Nonoptimal failover strategy can lead to RPC timeout

Bug #1519851 reported by Dmitry Mescheryakov
8
This bug affects 1 person
Affects Status Importance Assigned to Milestone
oslo.messaging
Fix Released
Undecided
Dmitry Mescheryakov

Bug Description

The 'shuffle' failover strategy we use right now in Kombu might lead to RPC timeouts. The strategy is set there:
https://github.com/openstack/oslo.messaging/blob/5840ab3340b49a5862551df1209e3e53fc8bc978/oslo_messaging/_drivers/impl_rabbit.py#L459

Each time current connection drops, the strategy picks random host from all available hosts and tries to connect to it. The strategy is not 'fair' and might select the same host several times in a row. For example, here it took oslo.messaging 6 attempts to reconnect:
http://paste.openstack.org/show/479759/

As a result, reconnection might take significant number of attempts. For instance, if 2 of 3 RabbitMQ nodes are down, probability that it will take at least 12 attempts to successfully reconnect is (2/3)^11 ~ 1%. Each reconnect takes around 5 seconds, so 12 attempts will take more than a minute - the default RPC timeout. And that leads to RPC operations timeout.

Collected material:
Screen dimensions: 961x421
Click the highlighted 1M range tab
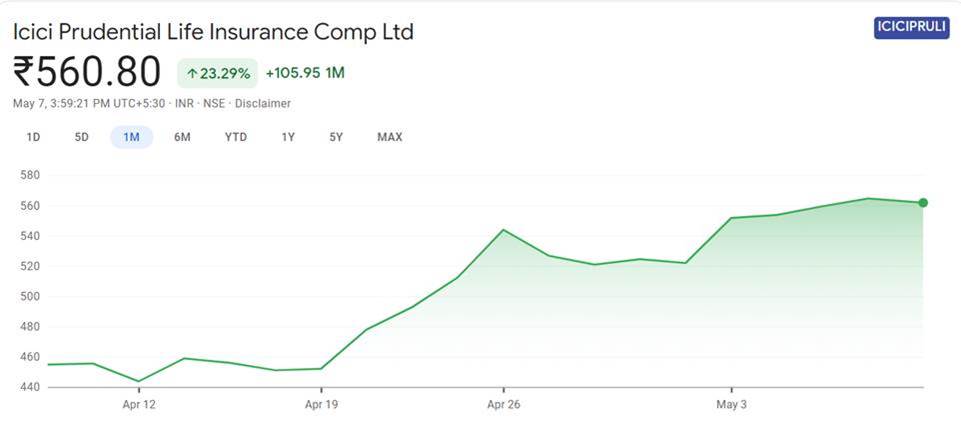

What you will do:
(A) Please return everything from "Each time current" down to "RPC operations timeout." in the failover bug report, copied word for word.
(B) Carry the failover bug report forward from its last sentence, keeping its style.
The data after the bug report is separate material and not part of it.

Task answers:
(A)
Each time current connection drops, the strategy picks random host from all available hosts and tries to connect to it. The strategy is not 'fair' and might select the same host several times in a row. For example, here it took oslo.messaging 6 attempts to reconnect:
http://paste.openstack.org/show/479759/

As a result, reconnection might take significant number of attempts. For instance, if 2 of 3 RabbitMQ nodes are down, probability that it will take at least 12 attempts to successfully reconnect is (2/3)^11 ~ 1%. Each reconnect takes around 5 seconds, so 12 attempts will take more than a minute - the default RPC timeout. And that leads to RPC operations timeout.

(B)
Changed in oslo.messaging:
assignee: nobody → Dmitry Mescheryakov (dmitrymex)
Revision history for this message
OpenStack Infra (hudson-openstack) wrote : Fix proposed to oslo.messaging (master)

Fix proposed to branch: master
Review: https://review.openstack.org/249849

Changed in oslo.messaging:
status: New → In Progress
Revision history for this message
OpenStack Infra (hudson-openstack) wrote : Fix merged to oslo.messaging (master)

Reviewed: https://review.openstack.org/249849
Committed: https://git.openstack.org/cgit/openstack/oslo.messaging/commit/?id=6ae46796a61fc97467450b5bdd51dc6a0c86f9f4
Submitter: Jenkins
Branch: master

commit 6ae46796a61fc97467450b5bdd51dc6a0c86f9f4
Author: Dmitry Mescheryakov <email address hidden>
Date: Mon Nov 23 17:27:24 2015 +0300

    Use round robin failover strategy for Kombu driver

    Shuffle strategy we use right now leads to increased reconnection time
    and provides no benefit. Sometimes it might lead to RPC operations
    timeout because the strategy provides no guarantee on how long the
    reconnection process will take. See the referenced bug for details.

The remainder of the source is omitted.